Each day, as they dug deeper into the records, the scam grew. "It was one of those things that went from like $5 million one day to $10 million the next, and then up to $20 million," said Steven M. D'Antuono, a supervisory special agent in the bureau's Washington Field Office. "Holy cow, it just kept getting bigger and bigger."

By early November, agents and investigators were fanning across the D.C. area to arrest Walters and four others.

At Walters's Northwest Washington home, FBI agents confronted a bewildered and defiant suspect. At first, Walters told FBI agent Andrew Sekela that she knew nothing about the scam.

Sekela got in Walters's face. "We know you are lying to us," Sekela told her as he threw refund vouchers, containing her signature, on a coffee table.

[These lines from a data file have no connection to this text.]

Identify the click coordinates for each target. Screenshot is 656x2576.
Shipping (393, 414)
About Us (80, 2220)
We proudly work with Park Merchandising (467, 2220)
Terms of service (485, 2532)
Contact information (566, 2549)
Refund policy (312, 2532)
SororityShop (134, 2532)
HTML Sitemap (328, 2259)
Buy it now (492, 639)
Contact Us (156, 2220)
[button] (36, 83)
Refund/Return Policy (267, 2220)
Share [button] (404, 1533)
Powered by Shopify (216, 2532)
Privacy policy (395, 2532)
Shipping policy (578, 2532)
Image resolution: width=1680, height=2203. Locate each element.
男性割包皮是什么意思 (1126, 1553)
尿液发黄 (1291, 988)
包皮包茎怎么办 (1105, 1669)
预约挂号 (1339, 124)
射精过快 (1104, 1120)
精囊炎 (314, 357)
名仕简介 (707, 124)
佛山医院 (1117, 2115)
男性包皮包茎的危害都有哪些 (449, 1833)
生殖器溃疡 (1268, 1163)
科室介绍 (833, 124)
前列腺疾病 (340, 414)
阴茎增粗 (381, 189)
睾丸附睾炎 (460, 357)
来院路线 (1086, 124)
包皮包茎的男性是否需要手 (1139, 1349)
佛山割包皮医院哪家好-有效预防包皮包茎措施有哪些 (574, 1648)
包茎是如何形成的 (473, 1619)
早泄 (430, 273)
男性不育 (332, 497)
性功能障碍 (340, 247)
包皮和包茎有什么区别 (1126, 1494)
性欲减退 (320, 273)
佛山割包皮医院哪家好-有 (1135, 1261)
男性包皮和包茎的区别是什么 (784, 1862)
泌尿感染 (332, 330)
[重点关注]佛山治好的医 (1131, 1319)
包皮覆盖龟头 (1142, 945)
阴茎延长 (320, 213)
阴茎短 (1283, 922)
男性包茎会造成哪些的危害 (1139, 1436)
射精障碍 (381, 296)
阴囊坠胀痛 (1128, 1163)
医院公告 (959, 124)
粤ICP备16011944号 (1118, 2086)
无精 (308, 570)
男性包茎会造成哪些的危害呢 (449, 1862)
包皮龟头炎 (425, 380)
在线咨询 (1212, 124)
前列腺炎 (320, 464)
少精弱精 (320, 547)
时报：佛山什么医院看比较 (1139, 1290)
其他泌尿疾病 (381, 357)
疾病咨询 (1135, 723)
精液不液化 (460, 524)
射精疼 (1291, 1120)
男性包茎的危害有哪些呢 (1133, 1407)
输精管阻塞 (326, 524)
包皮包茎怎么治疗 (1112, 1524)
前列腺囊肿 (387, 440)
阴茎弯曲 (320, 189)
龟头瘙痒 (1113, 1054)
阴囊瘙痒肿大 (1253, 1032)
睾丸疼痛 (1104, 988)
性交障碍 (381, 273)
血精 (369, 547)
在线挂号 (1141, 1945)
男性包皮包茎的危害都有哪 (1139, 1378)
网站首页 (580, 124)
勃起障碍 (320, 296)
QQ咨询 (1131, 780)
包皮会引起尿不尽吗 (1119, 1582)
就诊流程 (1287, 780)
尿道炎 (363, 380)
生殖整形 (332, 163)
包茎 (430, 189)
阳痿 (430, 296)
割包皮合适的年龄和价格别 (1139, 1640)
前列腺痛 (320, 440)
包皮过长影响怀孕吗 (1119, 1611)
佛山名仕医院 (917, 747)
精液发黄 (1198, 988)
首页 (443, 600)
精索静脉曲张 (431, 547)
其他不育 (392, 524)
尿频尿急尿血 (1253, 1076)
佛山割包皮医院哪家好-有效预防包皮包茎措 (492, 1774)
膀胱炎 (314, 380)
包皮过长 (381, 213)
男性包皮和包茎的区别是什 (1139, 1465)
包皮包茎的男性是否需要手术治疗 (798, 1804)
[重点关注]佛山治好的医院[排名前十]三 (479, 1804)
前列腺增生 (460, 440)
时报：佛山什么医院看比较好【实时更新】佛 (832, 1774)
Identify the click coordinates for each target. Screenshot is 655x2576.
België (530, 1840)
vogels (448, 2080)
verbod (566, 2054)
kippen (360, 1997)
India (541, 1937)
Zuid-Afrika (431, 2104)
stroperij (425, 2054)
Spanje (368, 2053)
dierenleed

Walters began to cry and was soon writing a rambling six-page confession. In it, she explained how she avoided raising suspicions for so many years. "I told a lie to all of my co-workers that I had a 'rich boyfriend who gave me money,' " Walters wrote. "They did not know this was a lie. I presented a front and kept up the front."

Over the next few months, Sekela and other agents interviewed more than 30 people who had received at least a few thousands dollars from Walters. To the FBI agent's amazement, all said they had believed Walters's stories of being a beneficiary of a rich father or boyfriend.

"Money talks to a lot of people," Sekela said.

With overwhelming evidence arrayed against her, Walters agreed to plead guilty and answer questions from authorities. At first, Walters didn't seem to trust the agents or prosecutors. But over time, she grew more talkative. And by the last session, Walters had convinced investigators that she was the only government employee involved in the thefts. Walters's information, in large part, prompted authorities to drop charges against one of her assistants.

"It's always extremely helpful to hear from the mastermind herself," said Assistant U.S. Attorney David S. Johnson.

Johnson and other officials attributed that change in attitude, in part, to an FBI agent who befriended Walters during lunch hours while the rest of the team went in search of food.

Over sandwiches, yogurt and fruit, FBI agent Julie Shields and Walters chatted about the Olympics and politics. They even discussed Walters's efforts to lose weight and how to make cottage cheese and apple pies in prison cells.

"Her demeanor toward Harriette was very comfortable, very matter-of-fact, nonjudgmental," said Steven Tabackman, Walters's attorney.

As for the money? Authorities said they think they have recovered about $10 million in cash and assets, but they acknowledge that they needlessly worried about Walters fleeing to live the high life in a country without an extradition treaty.

After digging through records and interviewing scores of people, including Walters, agents have concluded that it was simply spent. Walters gave massive amounts of money to co-workers and family members. She bought more than $1 million in jewelry from a single Annapolis store and spent at least $1.2 million at Neiman Marcus. When agents raided her house, they found 125 designer purses and wallets. Many still had the tags on them.

There were no foreign bank accounts. No secret stash of cash or diamonds was buried in her back yard. Walters spent so much so quickly, authorities said, that she needed overdraft protection on her main bank account.

It would have been a brief, and hard, life on the lam.

1.)Explain how the fraud triangle applies in this case with Harriette Walters?

2.)What pieces of evidence would investigators have utilized to support their claim that the accused intended to commit fraud? Why?

3.)What red flags may have been evident to others in the D.C tax office and to the investigators?

4.)If you were an investor in this case, who are the relevant parties that you would have wanted to interview?

5.)What interview techniques did the investigators try? What worked?

6.)What recommendations would you have made to the D.C Tax office in order to help prevent this type of fraud in the future?